MRI-Guided Biopsy – This type of biopsy uses computer technology to guide a needle to an abnormality detected on MRI. Using a minimally invasive procedure, a sample of the suspicious cells is then extracted for examination.
Core Needle Biopsy – This test is normally utilized when lumps or clusters of calcifications are seen on mammogram or ultrasound results, but are too small to feel by hand. During this procedure, local anesthesia will usually be injected first to numb the breast. Then, using either stereotactic or ultrasound technology, a hollow-core needle is guided to the abnormality. Several cylinder-shaped samples of tissue are then removed from the suspicious area. This needle functions not unlike the puncher that’s used when piercing ears. Several passes are done to ensure that enough tissue is collected for pathology testing.
Needle Localized Excision Biopsy – This biopsy is performed when the patient has an abnormality seen on a mammogram or ultrasound that cannot be felt. In the X-ray department, the patient’s breast is cleaned and numbed with a local anesthetic. The radiologist then utilizes a mammogram or ultrasound to guide a small needle and wire to the abnormal region. Once proper placement has been verified, the needle is removed and the wire is left in place. The second step in this process occurs on the same day and involves the patient undergoing a surgical procedure to excise the affected breast tissue.
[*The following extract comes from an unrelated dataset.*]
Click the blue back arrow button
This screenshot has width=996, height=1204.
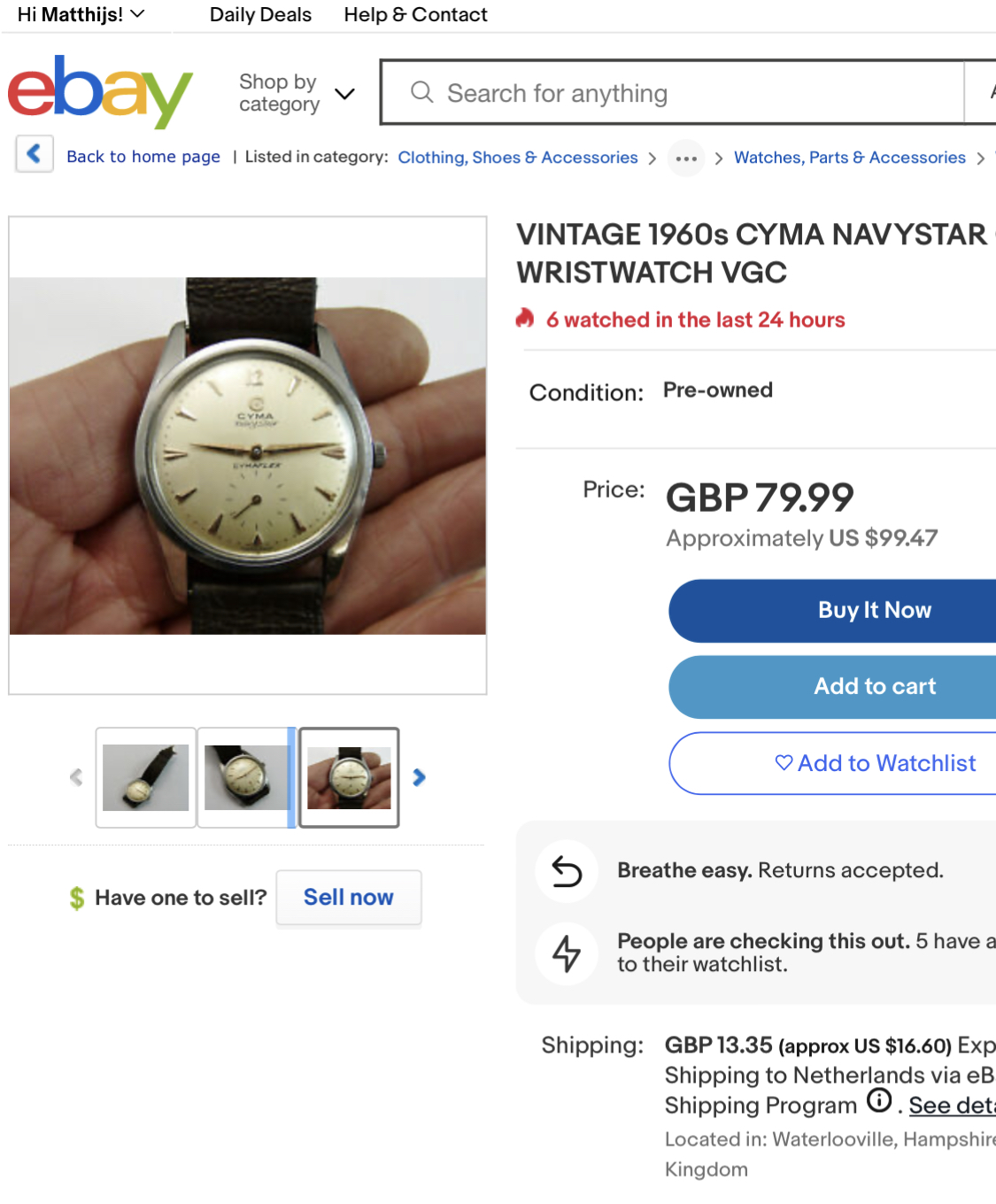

The surgeon uses the wire implanted earlier to locate the abnormality and remove it in the operating room.
Fine Needle Aspiration – This type of biopsy is the least invasive method for extracting cells from a suspicious breast lump. The needle used for this procedure is thinner than the needle used in a core needle biopsy, and thus has limitations since it can collect so few cells. It can diagnose cancer, but provides little additional information about it. This method is sometimes used as a quick method to sample a breast lump felt during a clinical breast exam. Fine needle aspiration is only used for palpable masses (lumps that can be felt). The whole procedure only takes a few minutes. This technique is also commonly used to drain a breast cyst that feels tender or sore.
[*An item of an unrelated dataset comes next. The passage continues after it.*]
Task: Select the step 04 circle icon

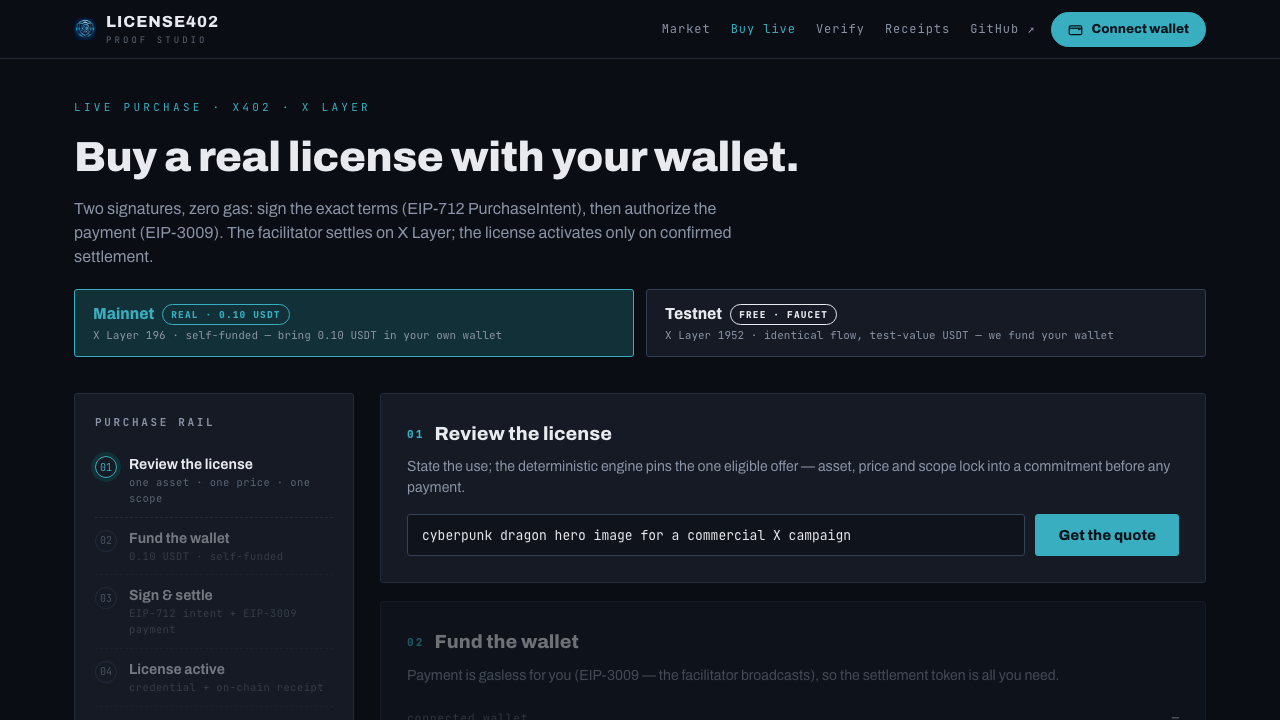Action: click(106, 672)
Sentinel Node Biopsy – This diagnostic procedure is a minor surgery and can usually be performed on an outpatient basis. The procedure begins with the injection of a labeling substance (radiotracer material and/or blue dye) into the area around the breast tumor. The first 1-3 lymph nodes to receive the dye are then extracted and tested to conclude whether or not cancer cells are spreading from the tumor to the lymph system.